Each story could stand on its own; one of the pleasures of the novel is the slow revelation of their connections. This is a tale of heritage, a topic hardly unique to Iceland, and yet it was impossible not to feel that it shares many of the same preoccupations—genealogical and topographical—with classic 13th- and 14th-century Icelandic family sagas ... The structure of Your Absence Is Darkness is best described as a series of recursions: The stories build and break apart, yield to other stories, emerge again later, sometimes at length, sometimes in fragments, flashbacks, single words. The effect is kaleidoscopic; as the narrative turns, pieces shift, stories merge, themes dilate and contract. I fantasized about an edition printed in color, each narrative strand a hue of its own, the shuttling, shuffling syntax fractal in its effect ... In linking remembering to re-creation, he uses amnesia to bring author and reader together as common travelers into the unknown. For what are we upon opening a new book if not amnesiac? We must have our new lives created for us. Either it must be explicitly explained, or we must piece together clues, must eavesdrop. We too appear in the churchyard without memory, and meet the world anew.

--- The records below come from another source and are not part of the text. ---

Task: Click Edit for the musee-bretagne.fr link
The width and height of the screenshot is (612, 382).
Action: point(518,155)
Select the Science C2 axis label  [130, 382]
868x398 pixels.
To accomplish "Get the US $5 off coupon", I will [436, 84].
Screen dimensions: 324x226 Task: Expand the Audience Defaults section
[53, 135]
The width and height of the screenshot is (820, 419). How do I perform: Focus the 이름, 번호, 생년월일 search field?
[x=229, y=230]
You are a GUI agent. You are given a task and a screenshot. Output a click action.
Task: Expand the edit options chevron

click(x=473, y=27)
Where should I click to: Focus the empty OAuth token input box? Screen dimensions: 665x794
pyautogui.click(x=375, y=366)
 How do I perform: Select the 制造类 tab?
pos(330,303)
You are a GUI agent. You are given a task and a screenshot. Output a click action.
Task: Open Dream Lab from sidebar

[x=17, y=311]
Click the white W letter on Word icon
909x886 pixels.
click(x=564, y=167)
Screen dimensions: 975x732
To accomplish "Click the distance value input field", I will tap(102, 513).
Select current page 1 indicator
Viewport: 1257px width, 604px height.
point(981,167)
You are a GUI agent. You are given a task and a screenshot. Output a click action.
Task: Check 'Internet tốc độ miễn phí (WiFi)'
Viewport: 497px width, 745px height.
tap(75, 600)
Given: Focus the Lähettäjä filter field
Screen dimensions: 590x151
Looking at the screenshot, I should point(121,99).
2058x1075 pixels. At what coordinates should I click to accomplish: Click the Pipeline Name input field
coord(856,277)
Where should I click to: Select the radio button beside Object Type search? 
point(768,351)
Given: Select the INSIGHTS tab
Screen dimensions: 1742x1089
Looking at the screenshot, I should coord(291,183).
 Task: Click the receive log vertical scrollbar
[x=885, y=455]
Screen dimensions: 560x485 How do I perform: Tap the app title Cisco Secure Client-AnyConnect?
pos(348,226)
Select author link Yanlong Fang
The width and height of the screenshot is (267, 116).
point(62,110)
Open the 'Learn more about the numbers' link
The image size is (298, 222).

Ambitious ... A compelling opening, Stefánsson, like his narrator, seems initially bewildered by where, exactly, to tread ... Stefánsson’s habit of repeating certain phrases also taxed my patience, but by the latter half of the novel, I admit, I couldn’t put it down.
Like fellow Scandinavian authors Jon Fosse and Karl Ove Knausgaard, Mr. Stefánsson joins plainspoken depictions of daily life to intimations of mysticism, creating a spectral, haunted atmosphere. The setting is perhaps best understood as a purgatory of the lovelorn, where the persistence of grief and desire holds the characters in a kind of waking trance. 'To be alone and without you, that’s death,' one says in a pointed paraphrase of the Romantic poet Friedrich Hölderlin. Questioning, vulnerable and openly sentimental, this is an absorbing commemoration of what the author calls the paradox that rules our existence, the vivifying joy and paralyzing sorrow of loving another person.
Stefánsson’s historical meanderings, including matters of faith, sex, and religion (Kierkegaard is repeatedly mentioned), can test a reader’s patience. Yet in evoking melancholy, Stefánsson (and translator Roughton) have ably elicited the feeling that 'it can be so difficult to live that it’s visible from the moon.' And his descriptions of the northern Icelandic landscape are elegantly written and a perfect match for the vibe ... A relentlessly somber yet lyrical study of grief across decades.
...an astonishing, free-wheeling narrative of an amnesiac’s search for meaning ... What makes this so irresistible is the narrator’s constant optimism as he probes profound questions from within the murk of his consciousness ('Give me darkness, and then I’ll know where the light is'). Stefánsson is poised to make his mark on the world stage.